**What you have to do:** Give the data again word for word; drop the pictures.

= = = = = = =

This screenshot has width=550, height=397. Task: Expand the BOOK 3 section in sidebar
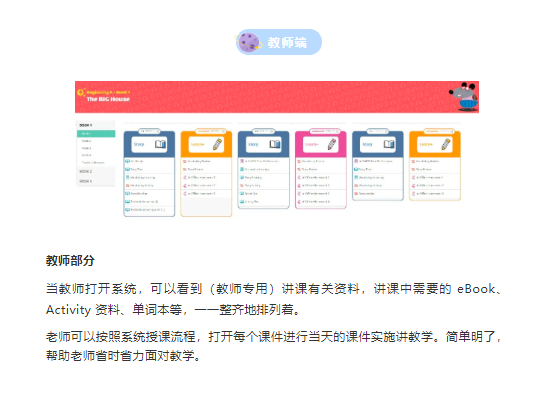click(96, 181)
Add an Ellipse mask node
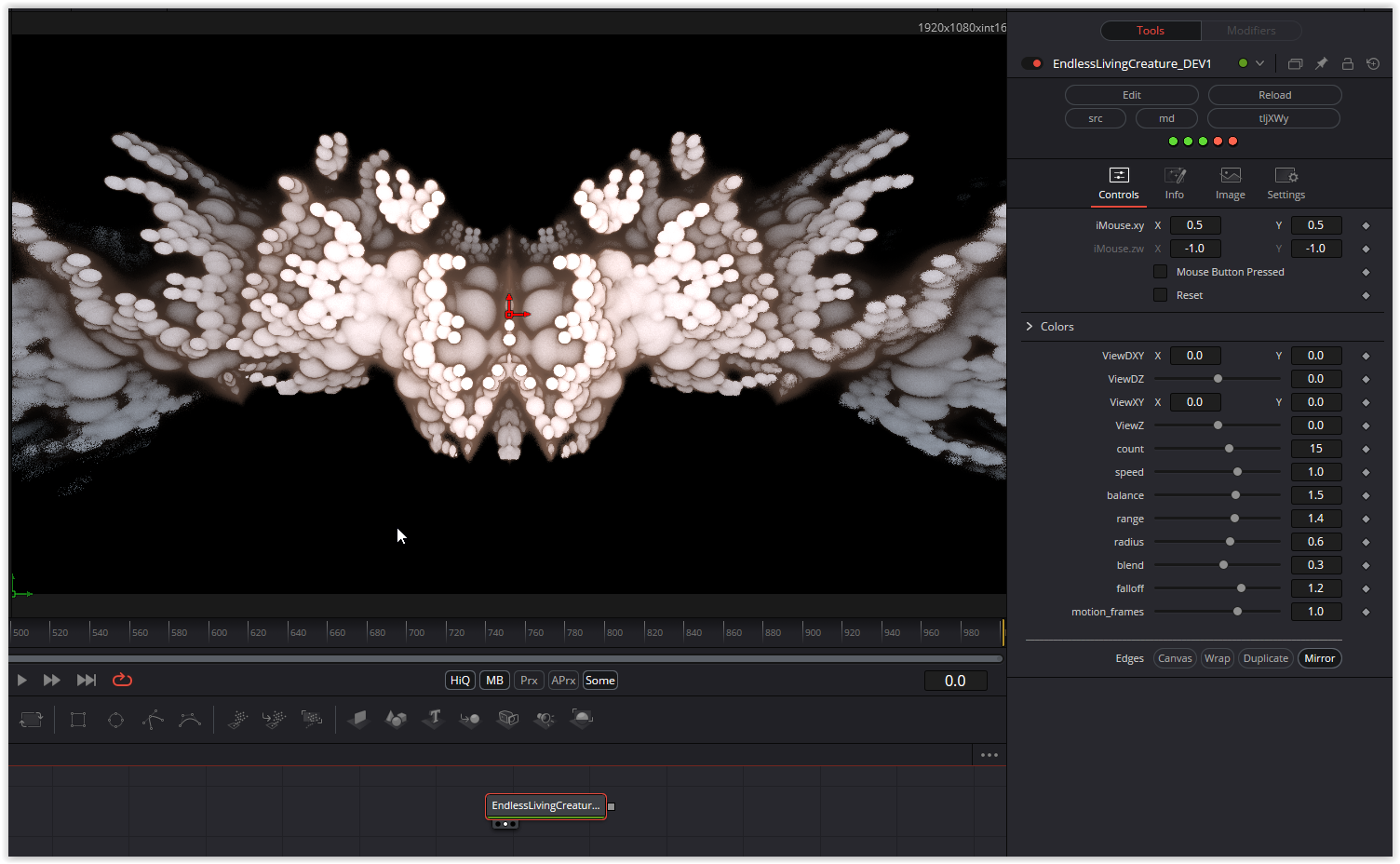 (115, 718)
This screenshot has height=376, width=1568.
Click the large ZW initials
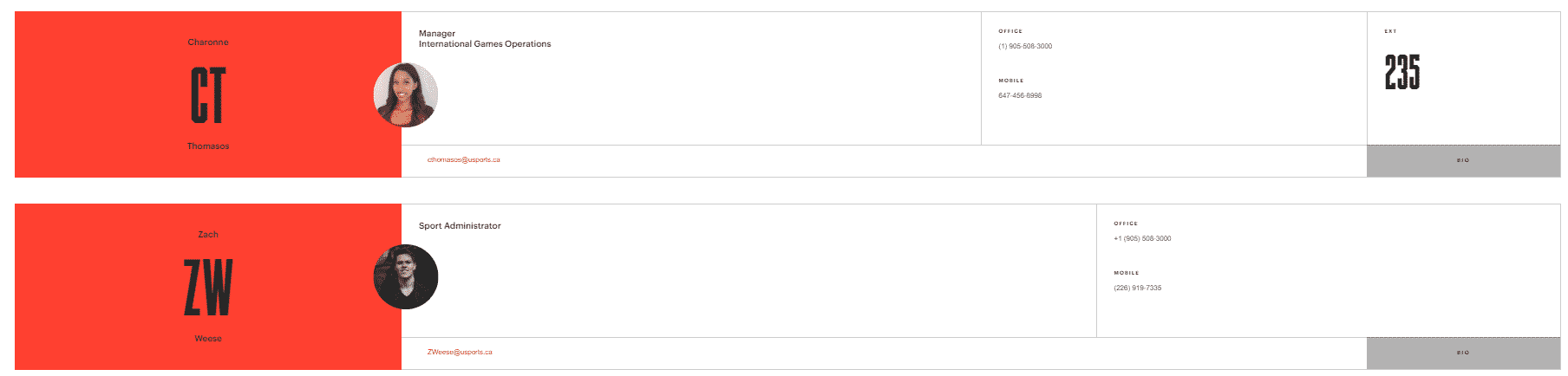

= = = = = = =

**Exercise answer:**
This screenshot has width=550, height=397. Task: Expand the BOOK 3 section in sidebar
click(96, 181)
Add an Ellipse mask node
 (115, 718)
This screenshot has height=376, width=1568.
Click the large ZW initials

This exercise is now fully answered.